He added: "You see our writers and our musicians and our actors and our creative class – folks that used to come to Austin because it fostered creativity and opportunity for so many people – and they're struggling to remain in the city."

  • Jade Lovera
Jade Lovera calls herself a "lifelong D4 resident" as well as a "community and neighborhood advocate," according to her campaign website. While Lovera lacks any political experience, she believes she makes up for it in business and management savvy.
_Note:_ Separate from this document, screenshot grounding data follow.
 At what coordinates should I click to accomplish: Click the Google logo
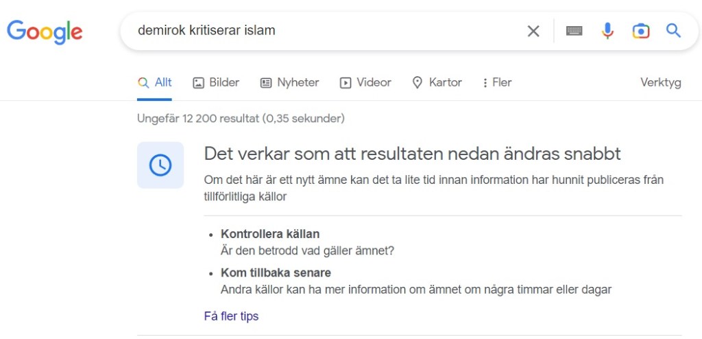45,32
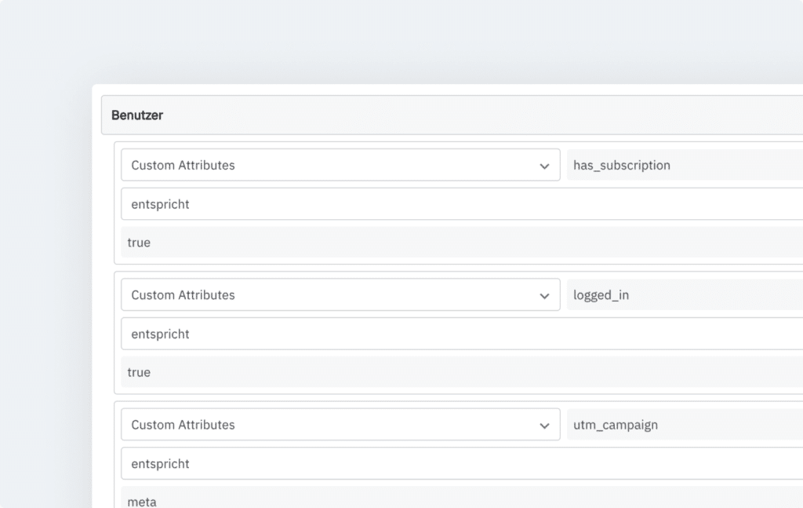
Task: Click the chevron icon beside has_subscription's Custom Attributes
Action: tap(544, 166)
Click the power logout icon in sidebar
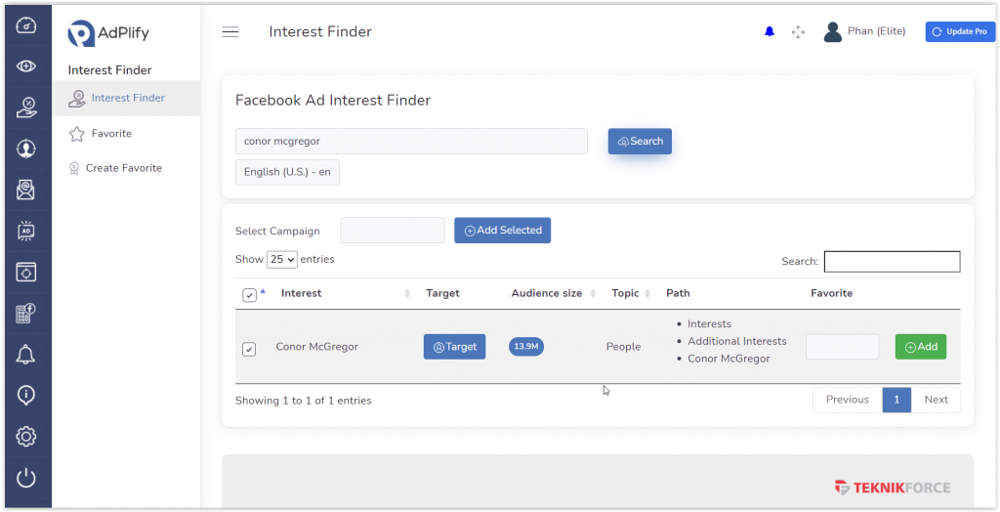Screen dimensions: 1000x512 [x=26, y=478]
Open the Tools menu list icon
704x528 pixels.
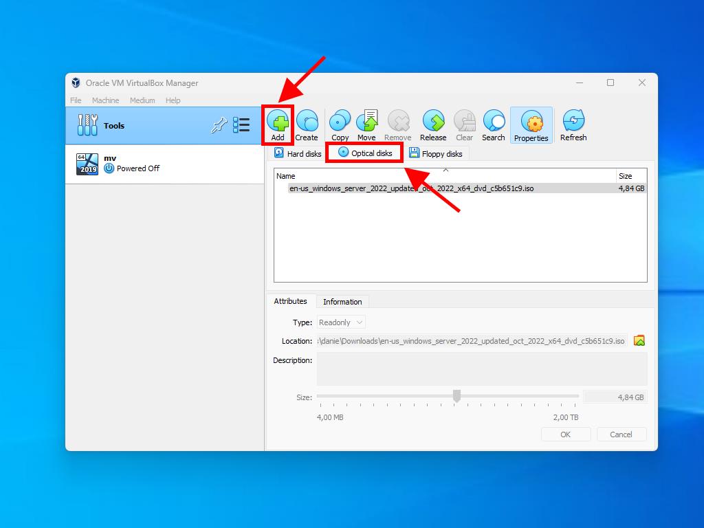(x=241, y=125)
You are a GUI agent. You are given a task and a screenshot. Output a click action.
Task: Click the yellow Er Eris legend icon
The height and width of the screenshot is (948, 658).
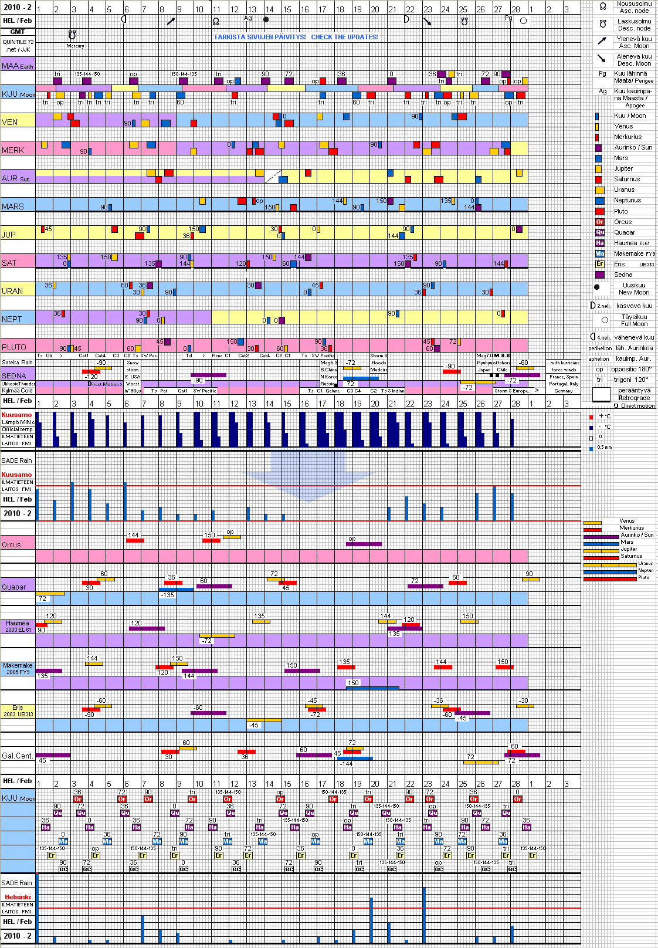click(x=599, y=264)
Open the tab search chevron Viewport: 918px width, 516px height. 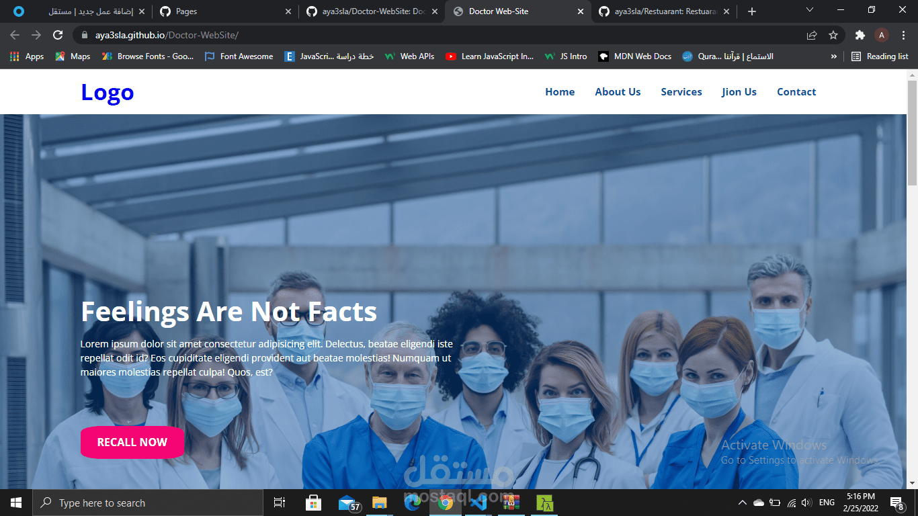(809, 10)
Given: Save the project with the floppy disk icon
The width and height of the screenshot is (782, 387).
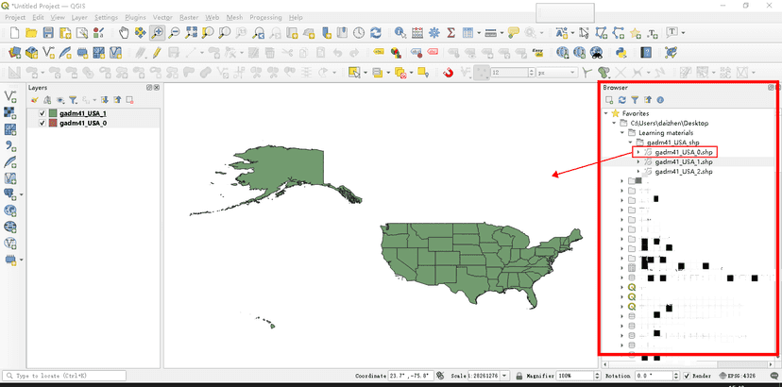Looking at the screenshot, I should pyautogui.click(x=49, y=33).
Currently serving as the Chief Strategy Officer of Women Who Werk, an organization that provides the resources women need to succeed on their own that focuses on women of color and those of lower socioeconomic experiences, Lovera's website states, "Our city has become transactional, and the system is broken. It is more interested in 'doing deals' than actually serving residents or solving problems."

In order to fix this, Lovera plans on listening to those within the District 4 community and addressing their concerns head on to create policies that actually provide solutions to its residents.

A wide array of stances

Ramessess II Setepenre (l.), Melinda Schiera (c.), and Monica Guzmán (r.) are all going up against another in the District 4 special election.
Ramessess II Setepenre (l.), Melinda Schiera (c.), and Monica Guzmán (r.) are all going up against another in the District 4 special election.  © Collage: Screenshot/Twitter/Melinda Schiera/Facebook/RSfor4 & monicaguzmanfordistrict4
  • Isa Boonto
Though Boonto also lacks any political experience, she knows what it's like living within such a rapidly growing city without the compensation needed to afford it.
As an art teacher at Navarro Early College High School and president of the North Austin Civic Association, Boonto is focused on finding solutions for the affordable housing crisis that allows transplants to enjoy living in the district, but also keeps current residents in their homes.
  • Amanda Rios
According to her campaign website, Rios has lived in the Austin area for 30 years, and her candidacy is focused around items such as affordability, comprehensive public safety "to ensure we are providing world-class police, firefighter, and first responder services," and ending homeless camping.
  • Monica Guzmán
This isn't Guzmán's first time running for the District 4 seat on the Austin City Council, as she also ran back in 2014.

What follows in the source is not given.